- **QUOTED TEXT**:
================================
Indeed, Razdow and Manford were also, apparently, influenced by a group of visual artists from England in the 1800s who formed a type of fraternal society around the vision and work of William Blake.  The group called itself “The Ancients” and, like the Romantics, they looked back on what they perceived to be a better time.  Practical applications of the scientific revolution had lead to the industrial revolution, which was altering natural landscapes as well as relations between people. Science also meant that nature was to be controlled and exploited for profit. Science also replaced the ‘ancient’ belief in transcendence with the belief that what was useful about nature could be grasped with good math skills and this shell of nature would suit our purposes just fine. The ancients believed that a union with nature was possible and this union might even lead to greater acceptance of what underlay perception, which would then lead to greater spiritual development. The mind was not separate from nature but a part of nature to be influenced and changed by nature.

Early On by Manford

In the work of both Razdow and Manford we see that a direct attempt at a union with nature leads to the types of symbols and visions Burchfield alluded to.  Manford’s work looks like some of the drug-induced paintings I have seen by shamans done for western anthropologists. Yet, Manford, unlike the shaman, is not necessarily claiming to depict  a journey to a spirit realm. This is more of a super-heightened experience that has broken through a type of painful longing into a complete, unmitigated awareness comparable to what Teilhard de Chardin called a universe on fire.
================================
- **COLLECTED DATA**:
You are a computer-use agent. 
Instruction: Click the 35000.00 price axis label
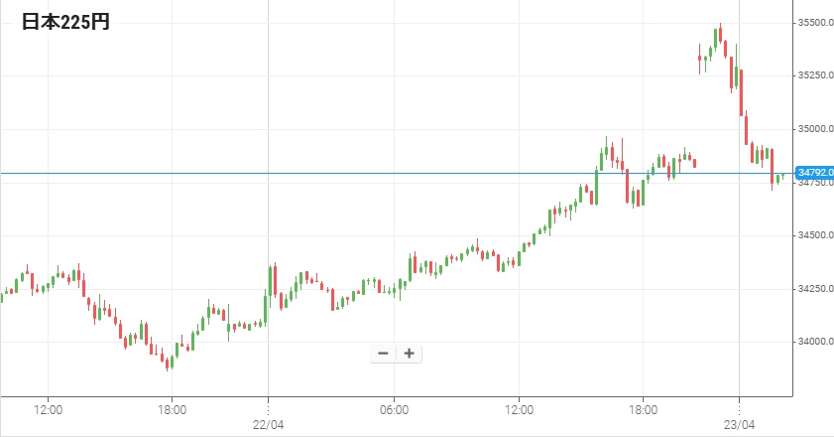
================================
- **REQUEST A**:
Answer these questions about the passage on Razdow and Manford:
(i) What name did the group of English visual artists give itself?
(ii) Around whose vision and work did that group form?
(iii) What phrase does the passage attribute to Teilhard de Chardin?
- **REQUEST B**:
List every person named in the passage on Razdow and Manford.
- **REQUEST C**:
In the passage on Razdow and Manford, rewrite the part from "Early On by" up to and including "universe on fire.", changing "painful longing" to "aching desire".

- **EXERCISE SOLUTION A**:
(i) "The Ancients"
(ii) William Blake
(iii) A universe on fire

- **EXERCISE SOLUTION B**:
Razdow
Manford
William Blake
Burchfield
Teilhard de Chardin

- **EXERCISE SOLUTION C**:
Early On by Manford

In the work of both Razdow and Manford we see that a direct attempt at a union with nature leads to the types of symbols and visions Burchfield alluded to.  Manford’s work looks like some of the drug-induced paintings I have seen by shamans done for western anthropologists. Yet, Manford, unlike the shaman, is not necessarily claiming to depict  a journey to a spirit realm. This is more of a super-heightened experience that has broken through a type of aching desire into a complete, unmitigated awareness comparable to what Teilhard de Chardin called a universe on fire.